Last night was a great time to be a Dawg fan. A dominating win over an opponent riding high after its own big win the week before will do that for you.
Today, I find myself thinking of October 3, 2004. That was the day after Georgia eviscerated Nick Saban’s LSU team 45-16. It was a dominating win over the defending national champs and it caused some in the media to write stuff like, “Georgia’s offense finally showed up, and the Bulldogs now truly look like a team that’s capable of challenging for a national championship.”
Georgia was ranked third in the country, on the receiving end of a few first place votes. That all came crashing to a halt six days later when the Dawgs fell to Tennessee. Georgia didn’t even win the SEC East that season, let alone play for a national title.
Fast forward to today. Finebaum is lauding Georgia as “the legitimate threat to Bama.” This SBNation post is similarly breathless: “Georgia’s the SEC’s last best hope to stop Bama.” That’s one helluva 180-degree turn in a couple of short weeks.

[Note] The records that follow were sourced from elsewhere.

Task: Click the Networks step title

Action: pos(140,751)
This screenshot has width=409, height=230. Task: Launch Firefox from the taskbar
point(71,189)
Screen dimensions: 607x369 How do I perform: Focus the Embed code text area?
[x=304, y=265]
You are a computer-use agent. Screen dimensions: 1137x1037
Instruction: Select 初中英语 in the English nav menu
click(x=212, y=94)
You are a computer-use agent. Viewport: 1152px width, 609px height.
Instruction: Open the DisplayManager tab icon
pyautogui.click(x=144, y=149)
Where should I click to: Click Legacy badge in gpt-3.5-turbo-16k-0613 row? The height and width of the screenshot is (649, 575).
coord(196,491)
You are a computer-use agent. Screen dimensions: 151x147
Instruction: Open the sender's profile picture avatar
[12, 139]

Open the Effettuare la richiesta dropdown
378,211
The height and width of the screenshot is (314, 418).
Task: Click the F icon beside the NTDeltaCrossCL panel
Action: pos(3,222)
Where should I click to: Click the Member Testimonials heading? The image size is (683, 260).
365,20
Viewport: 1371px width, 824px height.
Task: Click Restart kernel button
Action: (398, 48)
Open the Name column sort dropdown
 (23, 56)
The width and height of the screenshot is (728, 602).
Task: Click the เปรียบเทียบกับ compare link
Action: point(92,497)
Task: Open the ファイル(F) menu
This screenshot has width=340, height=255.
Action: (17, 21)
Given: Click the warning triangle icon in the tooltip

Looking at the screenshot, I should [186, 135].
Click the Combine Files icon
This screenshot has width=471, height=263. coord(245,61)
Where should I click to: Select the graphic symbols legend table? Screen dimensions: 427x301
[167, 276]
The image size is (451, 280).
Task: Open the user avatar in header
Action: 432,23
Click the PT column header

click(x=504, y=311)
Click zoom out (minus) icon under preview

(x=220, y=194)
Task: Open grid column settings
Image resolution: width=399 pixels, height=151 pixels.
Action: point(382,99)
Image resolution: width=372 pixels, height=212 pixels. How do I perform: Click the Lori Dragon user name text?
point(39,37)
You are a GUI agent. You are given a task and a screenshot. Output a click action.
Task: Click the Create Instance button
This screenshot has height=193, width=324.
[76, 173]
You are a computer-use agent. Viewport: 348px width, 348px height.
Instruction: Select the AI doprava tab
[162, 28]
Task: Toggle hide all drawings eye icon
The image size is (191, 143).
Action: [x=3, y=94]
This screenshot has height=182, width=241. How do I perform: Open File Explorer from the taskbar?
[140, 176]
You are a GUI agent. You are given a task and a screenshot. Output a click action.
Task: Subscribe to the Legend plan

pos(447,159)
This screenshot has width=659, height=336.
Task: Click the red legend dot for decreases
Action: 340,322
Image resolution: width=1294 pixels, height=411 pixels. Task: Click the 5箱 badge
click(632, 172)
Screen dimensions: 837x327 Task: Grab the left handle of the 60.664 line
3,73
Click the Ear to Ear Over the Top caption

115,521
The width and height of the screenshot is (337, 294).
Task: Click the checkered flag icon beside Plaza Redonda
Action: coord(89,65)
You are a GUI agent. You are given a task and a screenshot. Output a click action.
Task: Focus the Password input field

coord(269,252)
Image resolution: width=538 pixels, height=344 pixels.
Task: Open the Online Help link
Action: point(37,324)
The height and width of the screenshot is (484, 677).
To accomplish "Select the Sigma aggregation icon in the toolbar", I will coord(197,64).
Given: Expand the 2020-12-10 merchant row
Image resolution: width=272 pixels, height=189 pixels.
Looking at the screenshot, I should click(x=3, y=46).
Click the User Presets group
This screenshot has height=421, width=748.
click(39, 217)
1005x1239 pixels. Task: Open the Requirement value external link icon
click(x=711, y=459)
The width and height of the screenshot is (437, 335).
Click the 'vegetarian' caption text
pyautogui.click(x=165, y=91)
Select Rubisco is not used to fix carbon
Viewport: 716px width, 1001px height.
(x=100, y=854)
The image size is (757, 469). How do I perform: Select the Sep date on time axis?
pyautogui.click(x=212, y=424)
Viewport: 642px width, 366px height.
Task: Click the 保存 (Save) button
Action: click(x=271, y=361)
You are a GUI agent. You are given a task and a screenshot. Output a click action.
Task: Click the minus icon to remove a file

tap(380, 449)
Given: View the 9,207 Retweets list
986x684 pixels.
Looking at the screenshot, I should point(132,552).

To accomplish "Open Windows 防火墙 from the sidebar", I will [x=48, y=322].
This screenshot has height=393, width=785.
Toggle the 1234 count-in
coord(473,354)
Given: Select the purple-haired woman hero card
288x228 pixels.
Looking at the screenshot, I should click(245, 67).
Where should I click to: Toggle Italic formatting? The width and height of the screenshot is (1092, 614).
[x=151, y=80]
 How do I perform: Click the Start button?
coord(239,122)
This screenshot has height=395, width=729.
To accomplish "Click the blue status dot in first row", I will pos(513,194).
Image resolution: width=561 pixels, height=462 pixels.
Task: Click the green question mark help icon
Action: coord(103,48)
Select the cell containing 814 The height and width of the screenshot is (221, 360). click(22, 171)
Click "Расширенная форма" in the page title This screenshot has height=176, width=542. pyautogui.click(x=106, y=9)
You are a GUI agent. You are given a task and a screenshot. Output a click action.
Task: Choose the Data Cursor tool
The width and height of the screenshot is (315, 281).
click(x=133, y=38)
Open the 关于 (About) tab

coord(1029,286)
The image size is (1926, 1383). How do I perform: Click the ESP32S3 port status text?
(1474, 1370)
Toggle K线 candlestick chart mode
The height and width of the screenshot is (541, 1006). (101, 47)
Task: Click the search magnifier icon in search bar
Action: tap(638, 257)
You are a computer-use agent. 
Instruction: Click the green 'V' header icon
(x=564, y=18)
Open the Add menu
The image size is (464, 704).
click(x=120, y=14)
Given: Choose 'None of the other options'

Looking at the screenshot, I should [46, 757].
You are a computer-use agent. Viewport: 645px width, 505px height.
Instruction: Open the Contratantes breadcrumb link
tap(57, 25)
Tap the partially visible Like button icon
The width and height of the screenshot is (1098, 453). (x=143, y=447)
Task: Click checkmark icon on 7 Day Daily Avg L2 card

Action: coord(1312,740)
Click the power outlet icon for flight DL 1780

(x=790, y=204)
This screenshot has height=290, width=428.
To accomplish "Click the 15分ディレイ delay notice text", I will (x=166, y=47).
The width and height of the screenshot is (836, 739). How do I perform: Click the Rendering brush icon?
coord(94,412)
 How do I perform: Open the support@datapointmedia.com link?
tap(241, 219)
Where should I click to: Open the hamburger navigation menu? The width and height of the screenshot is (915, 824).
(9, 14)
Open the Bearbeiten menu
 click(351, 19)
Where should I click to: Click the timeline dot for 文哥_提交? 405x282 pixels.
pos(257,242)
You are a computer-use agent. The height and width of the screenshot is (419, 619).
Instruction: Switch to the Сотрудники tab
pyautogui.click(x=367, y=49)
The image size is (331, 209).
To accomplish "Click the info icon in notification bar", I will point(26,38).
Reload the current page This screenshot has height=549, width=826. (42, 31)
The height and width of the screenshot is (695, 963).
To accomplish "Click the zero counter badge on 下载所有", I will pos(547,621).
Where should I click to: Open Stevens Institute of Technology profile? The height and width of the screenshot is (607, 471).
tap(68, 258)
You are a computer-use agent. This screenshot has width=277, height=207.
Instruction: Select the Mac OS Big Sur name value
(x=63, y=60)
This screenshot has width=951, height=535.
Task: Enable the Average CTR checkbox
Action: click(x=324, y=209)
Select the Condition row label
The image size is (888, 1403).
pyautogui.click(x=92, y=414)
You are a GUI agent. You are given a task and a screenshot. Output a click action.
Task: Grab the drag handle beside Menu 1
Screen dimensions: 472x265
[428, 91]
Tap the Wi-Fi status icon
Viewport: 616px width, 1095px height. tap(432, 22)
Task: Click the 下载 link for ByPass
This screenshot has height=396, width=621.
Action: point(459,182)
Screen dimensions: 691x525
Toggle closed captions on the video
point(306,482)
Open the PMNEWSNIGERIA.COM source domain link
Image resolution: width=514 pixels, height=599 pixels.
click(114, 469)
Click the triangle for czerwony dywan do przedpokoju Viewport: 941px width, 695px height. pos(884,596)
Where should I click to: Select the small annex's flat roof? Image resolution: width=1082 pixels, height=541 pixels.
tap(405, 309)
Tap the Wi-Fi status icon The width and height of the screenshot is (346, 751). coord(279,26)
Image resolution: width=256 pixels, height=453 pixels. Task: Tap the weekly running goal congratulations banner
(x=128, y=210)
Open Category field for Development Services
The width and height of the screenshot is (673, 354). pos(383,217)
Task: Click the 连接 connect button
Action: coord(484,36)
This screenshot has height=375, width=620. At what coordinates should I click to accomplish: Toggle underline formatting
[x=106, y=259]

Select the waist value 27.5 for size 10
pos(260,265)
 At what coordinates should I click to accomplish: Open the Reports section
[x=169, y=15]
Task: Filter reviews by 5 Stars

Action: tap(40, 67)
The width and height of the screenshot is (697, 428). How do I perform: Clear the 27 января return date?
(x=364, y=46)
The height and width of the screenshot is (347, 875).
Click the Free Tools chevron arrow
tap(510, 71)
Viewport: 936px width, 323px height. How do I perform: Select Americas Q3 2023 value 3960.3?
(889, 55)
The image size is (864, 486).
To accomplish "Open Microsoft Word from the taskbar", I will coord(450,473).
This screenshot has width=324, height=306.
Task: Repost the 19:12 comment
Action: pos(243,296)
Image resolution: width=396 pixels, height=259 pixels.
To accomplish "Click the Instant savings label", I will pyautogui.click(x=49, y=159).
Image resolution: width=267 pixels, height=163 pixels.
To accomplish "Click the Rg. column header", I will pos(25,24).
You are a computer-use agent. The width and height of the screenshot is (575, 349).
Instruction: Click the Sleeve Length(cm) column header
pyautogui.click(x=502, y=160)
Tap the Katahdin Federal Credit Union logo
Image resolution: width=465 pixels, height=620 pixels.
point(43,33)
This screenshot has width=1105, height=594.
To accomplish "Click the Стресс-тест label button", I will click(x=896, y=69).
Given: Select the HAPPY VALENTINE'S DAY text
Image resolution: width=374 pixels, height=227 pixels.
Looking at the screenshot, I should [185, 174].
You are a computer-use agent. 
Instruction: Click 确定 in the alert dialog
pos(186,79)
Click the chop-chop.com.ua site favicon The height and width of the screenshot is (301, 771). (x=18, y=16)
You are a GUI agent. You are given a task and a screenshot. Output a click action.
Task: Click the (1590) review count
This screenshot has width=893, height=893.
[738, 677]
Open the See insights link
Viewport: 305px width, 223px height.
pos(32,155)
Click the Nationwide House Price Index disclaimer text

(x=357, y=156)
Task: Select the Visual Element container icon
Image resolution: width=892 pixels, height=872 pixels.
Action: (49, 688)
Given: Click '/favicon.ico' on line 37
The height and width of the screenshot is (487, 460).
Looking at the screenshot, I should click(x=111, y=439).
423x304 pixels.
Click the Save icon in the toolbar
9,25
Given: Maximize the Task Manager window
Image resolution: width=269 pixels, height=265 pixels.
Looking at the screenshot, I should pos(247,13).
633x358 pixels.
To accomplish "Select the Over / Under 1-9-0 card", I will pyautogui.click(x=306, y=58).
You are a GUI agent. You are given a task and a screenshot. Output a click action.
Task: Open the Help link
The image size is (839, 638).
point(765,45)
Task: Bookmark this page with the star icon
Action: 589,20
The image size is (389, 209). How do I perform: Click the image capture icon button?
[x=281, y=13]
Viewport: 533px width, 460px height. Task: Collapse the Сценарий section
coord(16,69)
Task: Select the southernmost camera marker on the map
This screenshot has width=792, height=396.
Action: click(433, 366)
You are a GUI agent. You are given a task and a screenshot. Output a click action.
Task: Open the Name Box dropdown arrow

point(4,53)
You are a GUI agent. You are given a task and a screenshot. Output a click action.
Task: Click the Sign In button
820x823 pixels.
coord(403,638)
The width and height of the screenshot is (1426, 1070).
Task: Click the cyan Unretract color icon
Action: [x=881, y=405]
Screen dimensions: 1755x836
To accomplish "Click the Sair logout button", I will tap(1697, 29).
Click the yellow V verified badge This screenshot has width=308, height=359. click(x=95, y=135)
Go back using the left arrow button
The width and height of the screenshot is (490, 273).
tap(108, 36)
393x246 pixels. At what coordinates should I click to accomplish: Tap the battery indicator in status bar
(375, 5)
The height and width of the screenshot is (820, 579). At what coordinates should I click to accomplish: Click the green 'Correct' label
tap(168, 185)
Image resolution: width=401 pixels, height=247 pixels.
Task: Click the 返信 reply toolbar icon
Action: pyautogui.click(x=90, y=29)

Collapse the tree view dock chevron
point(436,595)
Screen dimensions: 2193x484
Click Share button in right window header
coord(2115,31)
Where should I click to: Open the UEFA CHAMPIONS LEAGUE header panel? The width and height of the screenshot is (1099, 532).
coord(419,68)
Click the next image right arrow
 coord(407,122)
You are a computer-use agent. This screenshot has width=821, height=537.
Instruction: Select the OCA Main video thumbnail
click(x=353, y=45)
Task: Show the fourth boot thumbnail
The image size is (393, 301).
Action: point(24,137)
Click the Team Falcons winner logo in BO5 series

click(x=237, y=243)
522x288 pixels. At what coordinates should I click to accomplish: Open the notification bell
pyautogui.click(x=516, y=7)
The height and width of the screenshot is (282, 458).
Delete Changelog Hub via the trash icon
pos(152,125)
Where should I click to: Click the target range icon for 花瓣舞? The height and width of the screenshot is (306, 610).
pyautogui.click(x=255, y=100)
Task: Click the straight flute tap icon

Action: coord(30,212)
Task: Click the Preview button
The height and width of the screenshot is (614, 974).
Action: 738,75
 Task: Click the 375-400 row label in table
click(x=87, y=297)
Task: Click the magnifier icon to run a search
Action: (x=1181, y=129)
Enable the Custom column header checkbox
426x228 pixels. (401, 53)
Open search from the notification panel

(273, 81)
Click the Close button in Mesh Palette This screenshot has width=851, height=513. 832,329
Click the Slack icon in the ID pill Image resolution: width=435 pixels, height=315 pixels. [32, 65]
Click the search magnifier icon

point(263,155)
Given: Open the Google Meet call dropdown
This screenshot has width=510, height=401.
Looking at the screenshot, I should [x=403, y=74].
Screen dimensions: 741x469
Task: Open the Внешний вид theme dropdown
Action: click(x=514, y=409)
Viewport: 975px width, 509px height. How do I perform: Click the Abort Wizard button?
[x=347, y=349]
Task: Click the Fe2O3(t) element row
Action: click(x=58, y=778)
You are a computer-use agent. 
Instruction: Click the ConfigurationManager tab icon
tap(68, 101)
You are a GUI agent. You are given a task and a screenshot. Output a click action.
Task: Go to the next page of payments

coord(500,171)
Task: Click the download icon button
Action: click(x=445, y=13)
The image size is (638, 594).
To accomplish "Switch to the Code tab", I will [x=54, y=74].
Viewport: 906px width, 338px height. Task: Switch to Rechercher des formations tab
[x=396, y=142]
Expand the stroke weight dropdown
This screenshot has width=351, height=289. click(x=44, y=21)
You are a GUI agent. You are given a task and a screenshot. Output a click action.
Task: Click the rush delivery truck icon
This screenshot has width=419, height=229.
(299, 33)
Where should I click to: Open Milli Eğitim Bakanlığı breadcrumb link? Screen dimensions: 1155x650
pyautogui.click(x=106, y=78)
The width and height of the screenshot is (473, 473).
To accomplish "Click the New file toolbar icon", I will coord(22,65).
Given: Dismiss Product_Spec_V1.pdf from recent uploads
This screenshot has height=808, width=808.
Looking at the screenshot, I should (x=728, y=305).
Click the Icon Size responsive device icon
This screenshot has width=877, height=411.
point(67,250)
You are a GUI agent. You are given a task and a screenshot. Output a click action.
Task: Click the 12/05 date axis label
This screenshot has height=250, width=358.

Welcome to managing the expectations, Georgia edition. How does Georgia handle the inevitable media narrative? Well, they at least know the right words.
So now begins the “ignore the praise” portion of the season.
“As long as they don’t start believing all the things that y’all say about them, they’ll be OK,” head coach Kirby Smart said of his defense.
Our defense is capable of being one of the best in the country,” sophomore safety J.R. Reed said. “But as a defense, in order to stay (that way) we can’t read the headlines, we can’t let those guys blow up our heads. We’ve got to keep going, keep our head down, pounding.”
Kirby’s been there before, as he reminded us last night.
You know a team played well when its head coach devotes as much time and energy to deflecting praise as he does providing it himself.
“We’ve got to do a good job managing our team,” Kirby Smart said toward the end of his postgame question-and-answer session with reporters. “If you have a mature team, they’ll handle things well. It does concern me because I do worry about those guys reading it and believing it. But I was around a guy for 10 years who did a good job of managing that.”
That’d be Nick Saban, who has patented “the process” at Alabama.
The catch is that none of his current players has ever set foot in Tuscaloosa.
This should make for an interesting week on the intangibles front. Georgia is riding high, being taken seriously as a program for the first time under Kirby Smart. Tennessee, meanwhile, is a mediocre 3-1, with a head coach whose future is the subject of much speculation. On paper… well, as we all realized on October 9, 2004, the Tennessee game isn’t played on paper.
Every week is a new kind of test, right?